It doesn’t matter whether you are driving a forklift or the family mini-van; fatigue impairs your ability to safely operate vehicles and machinery. This is the message from the National Transportation Safety Board who has investigated accidents of all kinds for more than 40 years.
Insufficient sleep is a problem that touches every area of our society and the fatigue it causes needs to be a public health concern in every city and every state. Most people do not realize that research has shown that being awake for 18 hours caused impairment similar to that of someone with a blood alcohol concentration of .05 and 24 hours without sleep caused impairment similar to that of a BAC of .10. In most states, the legal limit for driving is .08. It is clear that drowsy driving and operator fatigue needs to be treated as seriously as driving under the influence if we are going to make our roads, skies and seas safer.
When it comes to improving transportation safety, there are some measures in place aimed at ensuring the operators of commercial vehicles like long-haul truck drivers, airline pilots, and boat captains have schedules that allow for them to obtain adequate sleep. However, having the time to get enough sleep does not always equate to getting a full night of quality sleep which can put lives at risk.
Why isn’t Drowsy Driving and Operator Fatigue Taken More Seriously?
There are at least three problems with monitoring, mandating, and legislating drowsy driving and operator fatigue. The first is a logistical problem. Unlike drunk driving which can be confirmed with a breath or blood test, there isn’t any way to test someone to see how tired they are or how much sleep they got. It would be impossible to enforce any law mandating that a person gets a certain amount of sleep before driving or flying because there is no way to confirm or test their declaration.
The second problem relates to the fact that not everyone needs the same amount of sleep. While sleep experts like the National Sleep Foundation recommend that adults get between 7 and 9 hours of sleep each night, our individual sleep needs are different. While some people may be perfectly safe to drive with 7 hours of sleep other may require 10 to be safe. Without any consistency there is no way to set a mandatory minimum that works across the population or to measure it if we did.
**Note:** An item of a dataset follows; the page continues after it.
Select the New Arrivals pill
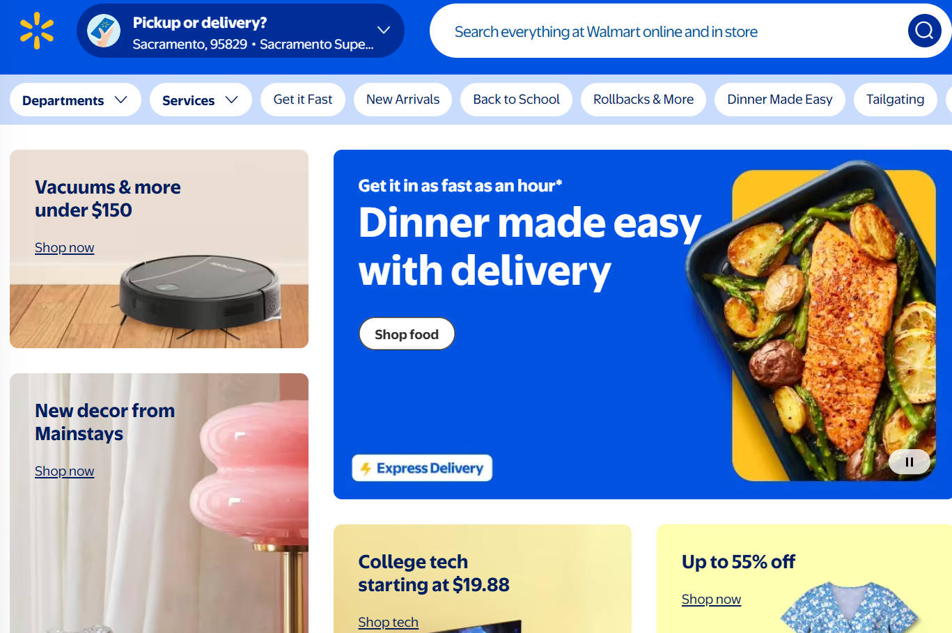The width and height of the screenshot is (952, 633). 403,100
The third problem is a societal problem and this is where we can all make a difference. Unfortunately, despite all the evidence supporting the importance of adequate sleep to our health and safety, our society continues to de-prioritize it. In many cases, those who seem to function well on little sleep are seen as heroes or envied for their ability to do so. We all seem to buy into the idea that skipping sleep is acceptable in almost any circumstance which is quite tragic when you consider the short and long term ramifications of not getting the sleep your body needs. Until we start treating sleep as a foundational part of protecting out health and wellbeing, it is going to be difficult to make our roads, skies, and even factories safer places to be.